**GOAL OF THE EXERCISE:**
In full and without alteration, write out the data below.

**EXERCISE INPUTS:**

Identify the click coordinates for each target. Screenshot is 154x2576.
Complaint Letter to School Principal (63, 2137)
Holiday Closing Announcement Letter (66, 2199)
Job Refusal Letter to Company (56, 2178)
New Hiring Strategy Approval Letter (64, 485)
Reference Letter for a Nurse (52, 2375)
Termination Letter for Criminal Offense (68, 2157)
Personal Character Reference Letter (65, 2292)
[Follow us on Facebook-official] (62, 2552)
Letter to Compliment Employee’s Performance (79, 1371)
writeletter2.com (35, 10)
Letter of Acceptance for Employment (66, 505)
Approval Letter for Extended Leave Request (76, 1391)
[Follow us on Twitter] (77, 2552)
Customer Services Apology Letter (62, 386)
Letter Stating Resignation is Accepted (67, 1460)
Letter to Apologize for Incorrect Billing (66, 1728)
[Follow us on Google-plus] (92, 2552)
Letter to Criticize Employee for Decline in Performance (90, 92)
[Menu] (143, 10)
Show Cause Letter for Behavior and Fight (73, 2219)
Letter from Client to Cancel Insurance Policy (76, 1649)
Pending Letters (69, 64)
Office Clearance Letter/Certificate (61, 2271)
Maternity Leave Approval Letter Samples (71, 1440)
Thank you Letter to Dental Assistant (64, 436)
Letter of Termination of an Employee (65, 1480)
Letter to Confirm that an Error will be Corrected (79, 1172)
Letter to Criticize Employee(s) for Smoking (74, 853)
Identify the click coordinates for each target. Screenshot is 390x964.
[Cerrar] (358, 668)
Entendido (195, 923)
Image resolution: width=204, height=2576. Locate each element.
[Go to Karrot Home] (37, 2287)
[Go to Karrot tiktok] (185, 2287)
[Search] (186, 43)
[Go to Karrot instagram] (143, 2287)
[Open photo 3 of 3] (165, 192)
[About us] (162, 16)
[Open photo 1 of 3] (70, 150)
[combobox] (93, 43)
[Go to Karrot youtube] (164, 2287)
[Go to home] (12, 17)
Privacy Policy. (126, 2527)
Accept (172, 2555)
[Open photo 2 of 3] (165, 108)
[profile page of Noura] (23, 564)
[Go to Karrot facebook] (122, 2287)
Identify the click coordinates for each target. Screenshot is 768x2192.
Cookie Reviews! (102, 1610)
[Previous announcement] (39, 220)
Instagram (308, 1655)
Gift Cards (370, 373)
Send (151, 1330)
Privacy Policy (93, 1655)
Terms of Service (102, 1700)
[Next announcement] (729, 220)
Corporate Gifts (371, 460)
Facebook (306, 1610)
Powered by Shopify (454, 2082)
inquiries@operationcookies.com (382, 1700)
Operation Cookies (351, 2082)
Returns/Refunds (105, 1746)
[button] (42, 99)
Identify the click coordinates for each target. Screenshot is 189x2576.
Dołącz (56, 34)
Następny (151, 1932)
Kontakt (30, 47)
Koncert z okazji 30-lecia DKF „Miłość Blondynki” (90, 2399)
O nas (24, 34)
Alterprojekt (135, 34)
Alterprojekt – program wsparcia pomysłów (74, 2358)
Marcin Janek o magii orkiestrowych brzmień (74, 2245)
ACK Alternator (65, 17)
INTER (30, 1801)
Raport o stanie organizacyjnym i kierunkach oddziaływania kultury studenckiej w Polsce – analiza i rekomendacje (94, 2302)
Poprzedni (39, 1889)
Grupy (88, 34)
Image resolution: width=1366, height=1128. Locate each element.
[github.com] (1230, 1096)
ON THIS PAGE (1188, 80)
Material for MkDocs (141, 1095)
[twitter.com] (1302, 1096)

**PROBLEM SOLUTION:**
Identify the click coordinates for each target. Screenshot is 154x2576.
Complaint Letter to School Principal (63, 2137)
Holiday Closing Announcement Letter (66, 2199)
Job Refusal Letter to Company (56, 2178)
New Hiring Strategy Approval Letter (64, 485)
Reference Letter for a Nurse (52, 2375)
Termination Letter for Criminal Offense (68, 2157)
Personal Character Reference Letter (65, 2292)
[Follow us on Facebook-official] (62, 2552)
Letter to Compliment Employee’s Performance (79, 1371)
writeletter2.com (35, 10)
Letter of Acceptance for Employment (66, 505)
Approval Letter for Extended Leave Request (76, 1391)
[Follow us on Twitter] (77, 2552)
Customer Services Apology Letter (62, 386)
Letter Stating Resignation is Accepted (67, 1460)
Letter to Apologize for Incorrect Billing (66, 1728)
[Follow us on Google-plus] (92, 2552)
Letter to Criticize Employee for Decline in Performance (90, 92)
[Menu] (143, 10)
Show Cause Letter for Behavior and Fight (73, 2219)
Letter from Client to Cancel Insurance Policy (76, 1649)
Pending Letters (69, 64)
Office Clearance Letter/Certificate (61, 2271)
Maternity Leave Approval Letter Samples (71, 1440)
Thank you Letter to Dental Assistant (64, 436)
Letter of Termination of an Employee (65, 1480)
Letter to Confirm that an Error will be Corrected (79, 1172)
Letter to Criticize Employee(s) for Smoking (74, 853)
Identify the click coordinates for each target. Screenshot is 390x964.
[Cerrar] (358, 668)
Entendido (195, 923)
Image resolution: width=204, height=2576. Locate each element.
[Go to Karrot Home] (37, 2287)
[Go to Karrot tiktok] (185, 2287)
[Search] (186, 43)
[Go to Karrot instagram] (143, 2287)
[Open photo 3 of 3] (165, 192)
[About us] (162, 16)
[Open photo 1 of 3] (70, 150)
[combobox] (93, 43)
[Go to Karrot youtube] (164, 2287)
[Go to home] (12, 17)
Privacy Policy. (126, 2527)
Accept (172, 2555)
[Open photo 2 of 3] (165, 108)
[profile page of Noura] (23, 564)
[Go to Karrot facebook] (122, 2287)
Identify the click coordinates for each target. Screenshot is 768x2192.
Cookie Reviews! (102, 1610)
[Previous announcement] (39, 220)
Instagram (308, 1655)
Gift Cards (370, 373)
Send (151, 1330)
Privacy Policy (93, 1655)
Terms of Service (102, 1700)
[Next announcement] (729, 220)
Corporate Gifts (371, 460)
Facebook (306, 1610)
Powered by Shopify (454, 2082)
inquiries@operationcookies.com (382, 1700)
Operation Cookies (351, 2082)
Returns/Refunds (105, 1746)
[button] (42, 99)
Identify the click coordinates for each target. Screenshot is 189x2576.
Dołącz (56, 34)
Następny (151, 1932)
Kontakt (30, 47)
Koncert z okazji 30-lecia DKF „Miłość Blondynki” (90, 2399)
O nas (24, 34)
Alterprojekt (135, 34)
Alterprojekt – program wsparcia pomysłów (74, 2358)
Marcin Janek o magii orkiestrowych brzmień (74, 2245)
ACK Alternator (65, 17)
INTER (30, 1801)
Raport o stanie organizacyjnym i kierunkach oddziaływania kultury studenckiej w Polsce – analiza i rekomendacje (94, 2302)
Poprzedni (39, 1889)
Grupy (88, 34)
Image resolution: width=1366, height=1128. Locate each element.
[github.com] (1230, 1096)
ON THIS PAGE (1188, 80)
Material for MkDocs (141, 1095)
[twitter.com] (1302, 1096)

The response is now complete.